Just 7 games through this 16 game season, Minnesota fans might as well pack it in. The ship of success and playoff hopes is sailing away faster than a lifeboat from Cuba. Let’s wave the white flag, give the microphone to the fat lady, and pull back the sheets on the bed. At not even the midway point of the 2014 season, we Vikings fans might as well suck down a little drowsy Benadryl and lose ourselves in a 10-month slumber until next season arrives.

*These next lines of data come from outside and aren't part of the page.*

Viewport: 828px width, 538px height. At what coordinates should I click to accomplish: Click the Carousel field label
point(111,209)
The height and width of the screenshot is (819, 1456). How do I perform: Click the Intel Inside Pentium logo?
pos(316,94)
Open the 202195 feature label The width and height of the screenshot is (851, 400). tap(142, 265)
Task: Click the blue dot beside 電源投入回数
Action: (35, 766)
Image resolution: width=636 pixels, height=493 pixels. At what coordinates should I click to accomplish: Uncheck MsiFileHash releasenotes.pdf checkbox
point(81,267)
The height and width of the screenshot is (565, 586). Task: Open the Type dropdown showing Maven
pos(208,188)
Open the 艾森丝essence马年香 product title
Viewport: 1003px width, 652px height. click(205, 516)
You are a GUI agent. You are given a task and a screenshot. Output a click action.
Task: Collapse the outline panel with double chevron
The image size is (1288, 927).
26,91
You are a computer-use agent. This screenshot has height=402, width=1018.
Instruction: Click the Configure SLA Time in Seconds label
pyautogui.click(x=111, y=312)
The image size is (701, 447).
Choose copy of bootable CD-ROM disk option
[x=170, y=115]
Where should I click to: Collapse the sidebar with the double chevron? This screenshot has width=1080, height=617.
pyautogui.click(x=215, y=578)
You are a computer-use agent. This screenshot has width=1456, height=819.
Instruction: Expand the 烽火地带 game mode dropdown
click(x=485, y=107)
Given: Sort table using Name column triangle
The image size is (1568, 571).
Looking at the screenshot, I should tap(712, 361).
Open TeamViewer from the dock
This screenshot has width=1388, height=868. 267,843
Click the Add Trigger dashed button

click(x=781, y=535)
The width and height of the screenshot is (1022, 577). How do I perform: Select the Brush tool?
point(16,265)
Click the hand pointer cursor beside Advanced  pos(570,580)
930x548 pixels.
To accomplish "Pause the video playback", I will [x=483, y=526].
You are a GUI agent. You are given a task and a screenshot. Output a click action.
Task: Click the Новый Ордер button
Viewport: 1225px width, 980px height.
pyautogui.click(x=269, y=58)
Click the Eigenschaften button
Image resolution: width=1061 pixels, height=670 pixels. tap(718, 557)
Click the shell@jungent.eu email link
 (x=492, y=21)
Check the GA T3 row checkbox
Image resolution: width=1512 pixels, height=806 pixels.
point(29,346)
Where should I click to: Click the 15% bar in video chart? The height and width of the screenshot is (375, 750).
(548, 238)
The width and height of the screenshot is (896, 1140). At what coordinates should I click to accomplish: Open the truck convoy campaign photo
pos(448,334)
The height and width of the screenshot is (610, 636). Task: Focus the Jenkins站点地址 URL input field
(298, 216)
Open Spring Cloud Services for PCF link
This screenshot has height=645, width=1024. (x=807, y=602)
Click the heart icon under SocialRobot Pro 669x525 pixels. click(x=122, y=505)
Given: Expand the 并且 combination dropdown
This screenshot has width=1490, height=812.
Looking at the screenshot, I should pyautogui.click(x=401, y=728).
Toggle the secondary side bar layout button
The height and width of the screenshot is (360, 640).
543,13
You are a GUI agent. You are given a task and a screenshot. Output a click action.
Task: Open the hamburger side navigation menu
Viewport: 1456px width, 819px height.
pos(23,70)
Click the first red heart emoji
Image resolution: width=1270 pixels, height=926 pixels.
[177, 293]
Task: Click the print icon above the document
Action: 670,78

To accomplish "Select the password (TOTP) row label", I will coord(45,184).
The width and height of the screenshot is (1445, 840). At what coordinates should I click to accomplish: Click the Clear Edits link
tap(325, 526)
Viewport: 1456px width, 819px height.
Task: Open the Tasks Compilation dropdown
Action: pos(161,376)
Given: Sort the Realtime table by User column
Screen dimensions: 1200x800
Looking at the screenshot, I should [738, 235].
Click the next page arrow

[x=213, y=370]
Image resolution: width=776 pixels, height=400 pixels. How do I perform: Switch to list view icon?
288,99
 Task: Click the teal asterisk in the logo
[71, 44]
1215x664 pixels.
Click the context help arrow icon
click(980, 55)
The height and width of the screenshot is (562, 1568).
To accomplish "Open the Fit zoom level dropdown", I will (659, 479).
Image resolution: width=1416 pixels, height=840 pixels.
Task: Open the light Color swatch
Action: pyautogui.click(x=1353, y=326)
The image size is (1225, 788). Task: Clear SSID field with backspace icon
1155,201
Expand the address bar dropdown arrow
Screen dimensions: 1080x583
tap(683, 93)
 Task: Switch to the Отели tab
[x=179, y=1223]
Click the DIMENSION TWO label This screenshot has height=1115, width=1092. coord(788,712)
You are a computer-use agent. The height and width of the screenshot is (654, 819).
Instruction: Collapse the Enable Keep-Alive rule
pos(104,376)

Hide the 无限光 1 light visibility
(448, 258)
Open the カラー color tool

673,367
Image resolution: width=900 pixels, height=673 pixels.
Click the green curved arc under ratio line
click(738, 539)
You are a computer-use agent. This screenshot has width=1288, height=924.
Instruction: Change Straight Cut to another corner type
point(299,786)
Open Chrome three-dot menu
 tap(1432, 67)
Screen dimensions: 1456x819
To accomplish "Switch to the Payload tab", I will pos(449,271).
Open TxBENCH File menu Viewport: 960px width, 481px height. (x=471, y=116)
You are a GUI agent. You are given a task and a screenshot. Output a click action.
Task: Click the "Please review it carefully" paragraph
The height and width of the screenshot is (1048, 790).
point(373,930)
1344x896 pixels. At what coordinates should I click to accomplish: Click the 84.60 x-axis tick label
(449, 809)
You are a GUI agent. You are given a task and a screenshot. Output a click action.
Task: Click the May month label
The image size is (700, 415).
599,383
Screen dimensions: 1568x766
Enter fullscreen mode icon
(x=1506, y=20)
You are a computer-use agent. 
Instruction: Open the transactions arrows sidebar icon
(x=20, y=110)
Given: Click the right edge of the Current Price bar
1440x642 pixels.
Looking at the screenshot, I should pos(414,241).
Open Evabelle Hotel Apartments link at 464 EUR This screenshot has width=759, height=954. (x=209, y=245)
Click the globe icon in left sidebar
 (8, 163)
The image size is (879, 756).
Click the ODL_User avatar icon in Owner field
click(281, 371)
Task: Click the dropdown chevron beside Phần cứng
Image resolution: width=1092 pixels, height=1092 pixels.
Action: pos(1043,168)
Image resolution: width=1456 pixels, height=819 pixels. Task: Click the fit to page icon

It’s an absolute shame that all hope is lost at such an early point in the season, but I can’t remember a game where I’ve been less emotionally involved than I was on Sunday. I knew deep down, through the entire game, that Minnesota would find a way to lose, and that is a terrible and unfulfilling way to watch a football game. It’s like watching Friday Night Lights more than once. You already know that they’re going to lose, and it’s still miserably disappointing every time. Minnesota’s defense gave them every opportunity to win the game (aside from allow a Bills TD drive in the final minutes of the game), and yet, this gutted, injury-ravaged, anemic, lifeless, bottom of the barrel, turnover-prone, playmaker-lacking offense again failed to show up to the game.
The Vikings did virtually nothing offensively to rouse any enthusiasm or excitement going forward. Sure they ran the ball better than most teams have been able to against the Bills (29 carries for 158 yards), but the Vikings again shot themselves in the foot time and time again by allowing sacks, committing penalties, and turning the ball over. Like the high beams of an oncoming semi shining right in your eyes, it was again blindingly obvious that Minnesota’s offensive line cannot protect Teddy Bridgewater, and the Vikings netted just 118 passing yards (157 passing yards minus 39 yards lost to sacks). That pathetic passing output is also an indictment on Minnesota’s lack of receiving playmakers (Cordarrelle Patterson sure isn’t one as it turns out). And the last thing that the Minnesota faithful want to see is our young quarterback’s development stunted and perhaps even totally derailed by a line that won’t protect and receivers that can’t get open. It is definitely nerve-racking to see Minnesota’s prospective future leader take-on bad habits while he repeatedly gets punished in the pocket.
At this point, the best thing that the Vikings can hope for is week-by-week positive development of the future key/star players that this team will need to step up in order to have any success. Obviously, Teddy Bridgewater needs to start limiting his mistakes and getting more comfortable in the NFL game, but young guys like Jerick McKinnon, Anthony Barr, Matt Kalil, Sharrif Floyd, Xavier Rhodes, Josh Robinson, Harrison Smith, and Cordarrelle Patterson, among others, need to continue to develop and improve so that this team can build a strong foundation of talented young players for (fingers crossed) future success.
It certainly bites that this season has essentially devolved into practice for next season, but unfortunately, it’s all that we’re left with. What a sad and familiar feeling.